Earlier in March of this year, Yeahka officially became a member institution of Mastercard. The newly launched acquiring system now supports foreign card acceptance, further enhancing Yeahka’s transaction capabilities in its payment business. This development provides merchants with more diverse and comprehensive payment services, while also making it more convenient for international consumers to make payments in China.
Moreover, Yeahka and Mastercard will collaborate to explore diversified value-added services, including but not limited to digital innovation and marketing solutions. They will also actively expand international market payment partnerships together.
This advancement lays a solid foundation for Yeahka’s application to become a member of more international card organizations. Previously, Yeahka had also partnered with another international card organization, American Express, and in September 2021, they jointly launched the American Express RMB card acquiring business.
Yeahka has stated that it will continue to drive collaboration with card organizations, banks, and other institutions, offering high-quality services and continuous innovation to provide customers with efficient, convenient, and secure one-stop payment solutions. Beyond payments, the company is also committed to providing multi-layered smart service products, including merchant operation SaaS services and data-driven marketing solutions to merchants across various industries.

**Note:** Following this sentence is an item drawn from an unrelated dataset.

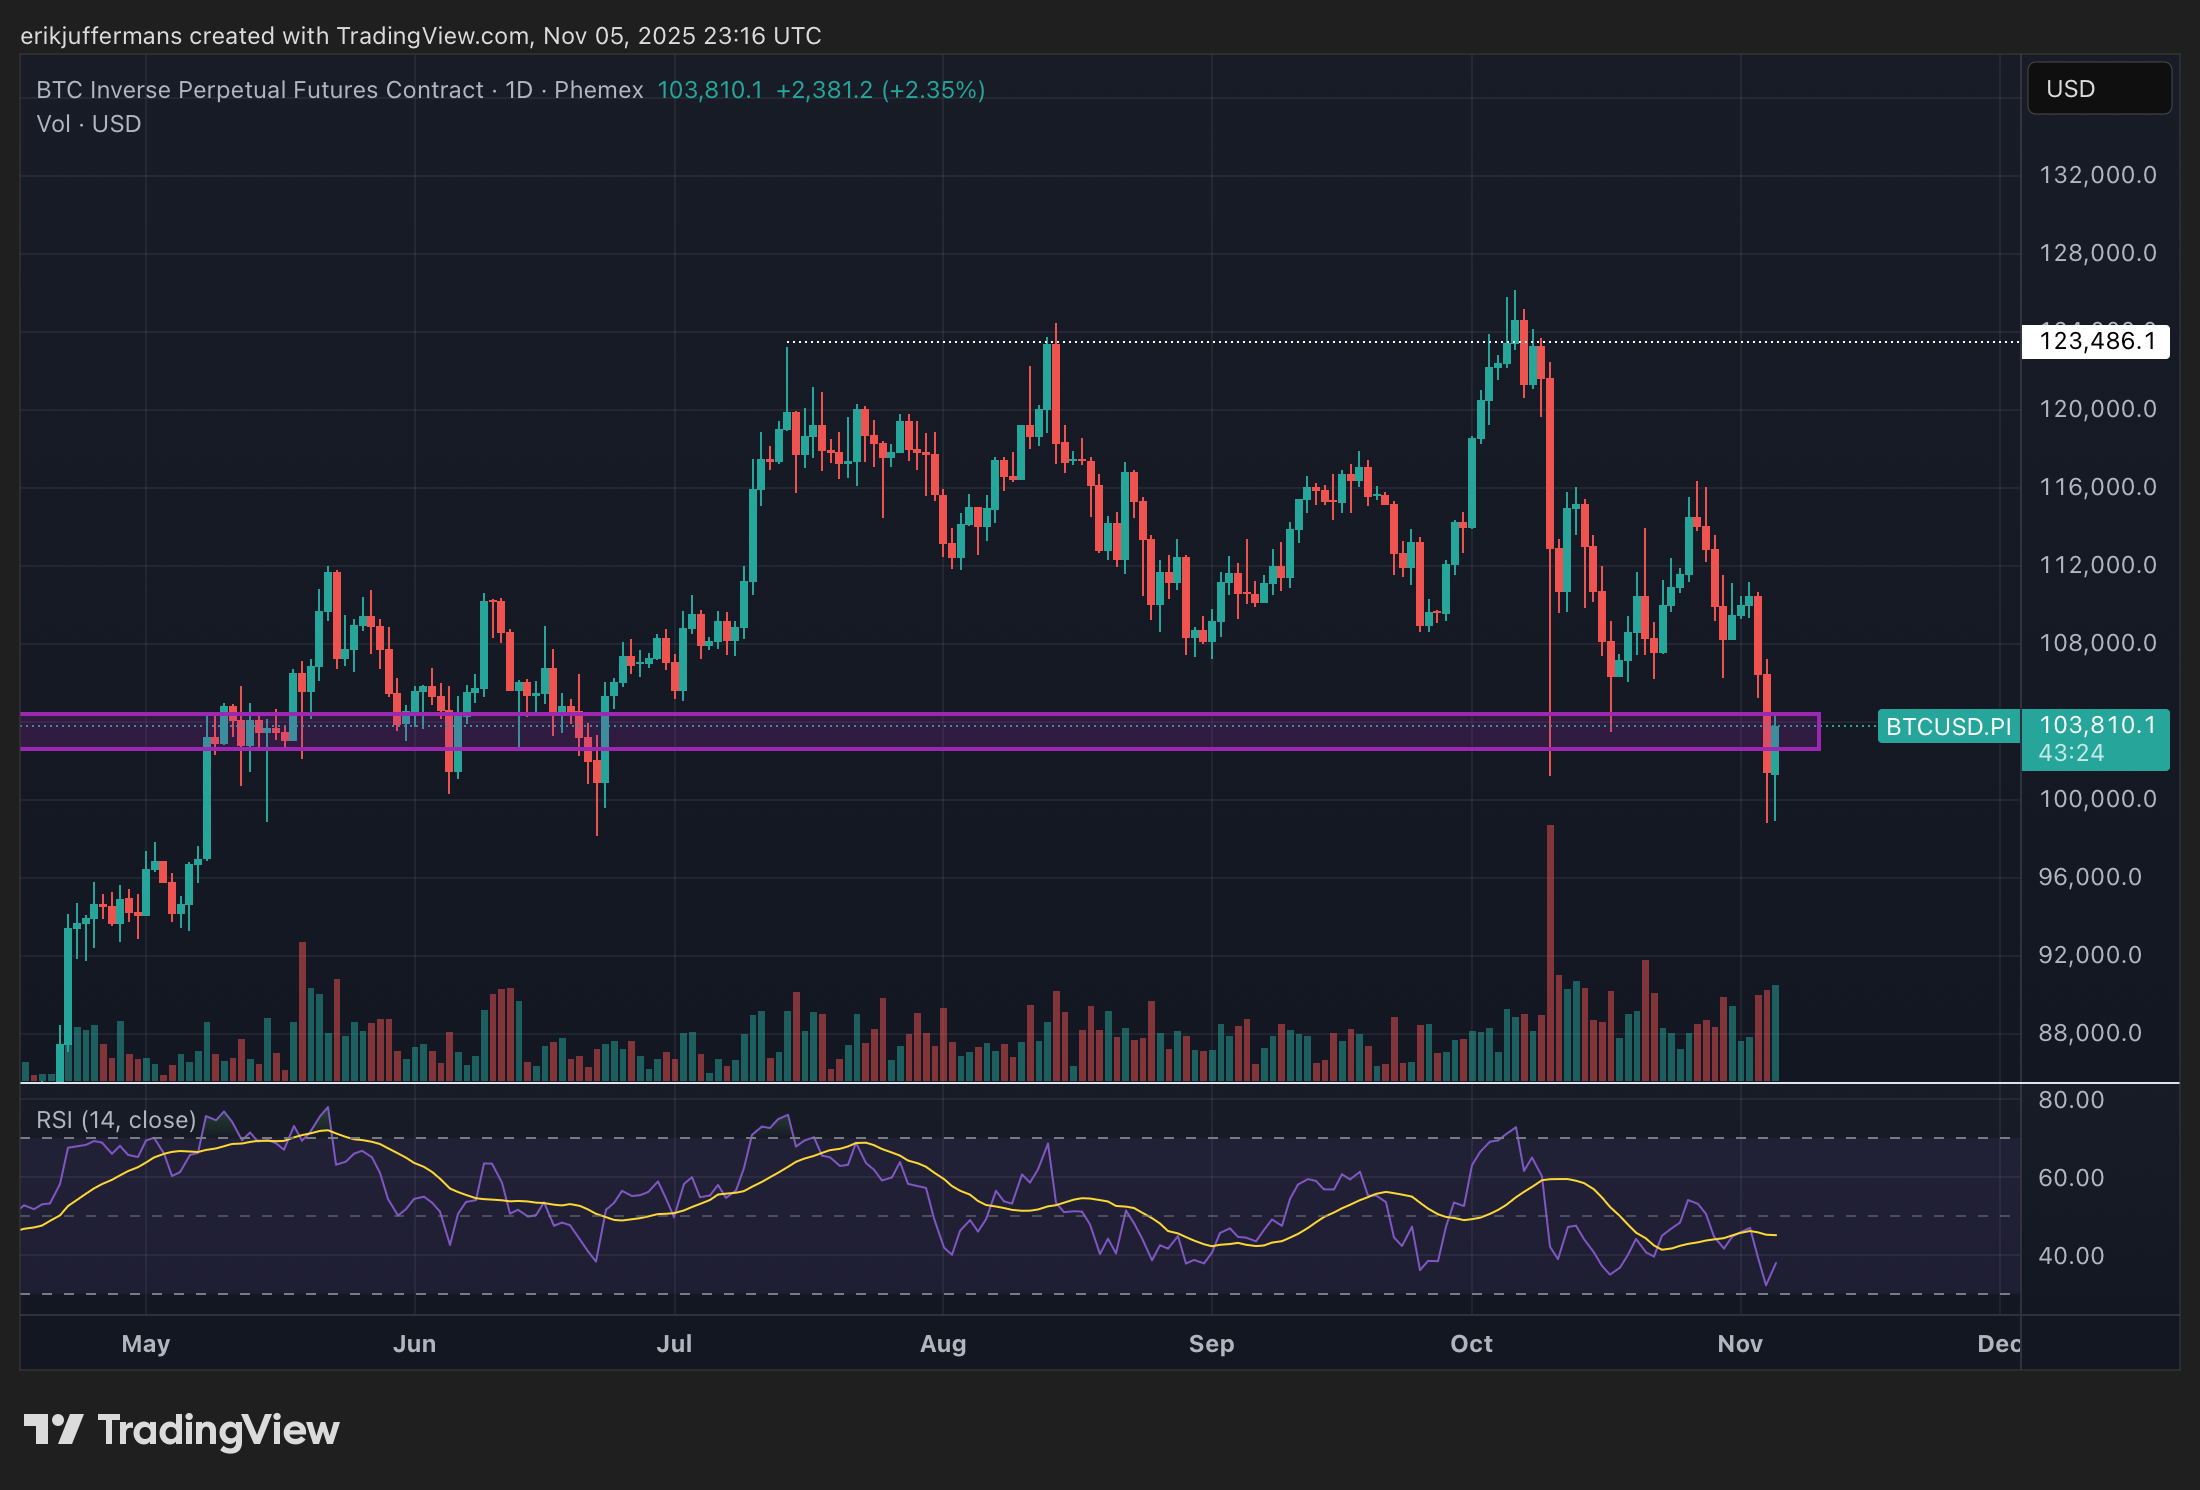
Task: Click the Oct label on time axis
Action: pyautogui.click(x=1471, y=1343)
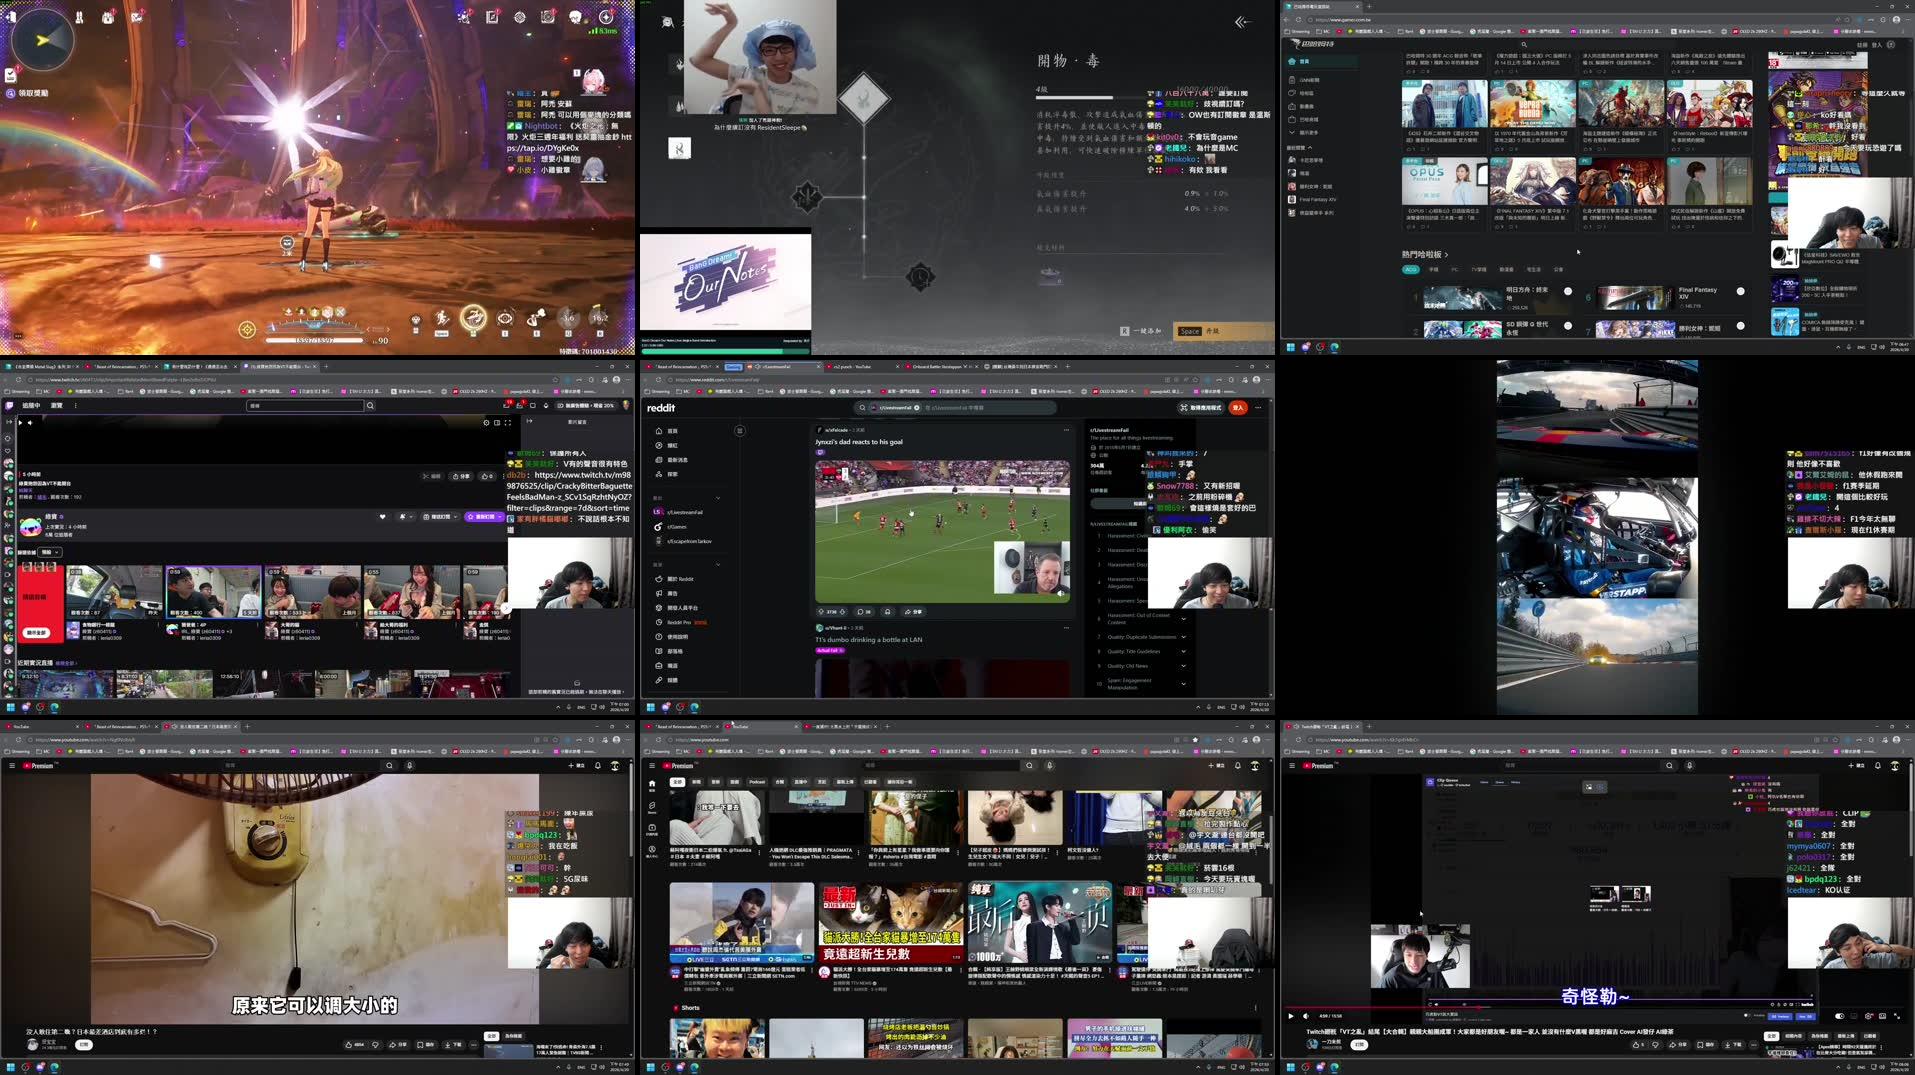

Notably, in recent years, Yeahka has been focusing on cross-border payments, expanding into new markets and seeking new growth opportunities. It has already acquired licenses such as the Hong Kong MSO, Singapore MPI, and U.S. MSB, and has established a preliminary, comprehensive cross-border payment service network. In 2023, the company officially launched its cross-border payment business brand, YeahPay. According to the latest financial report, Yeahka’s cross-border payment business has seen rapid growth, with third-quarter GPV increasing by nearly 50% year-on-year in 2024.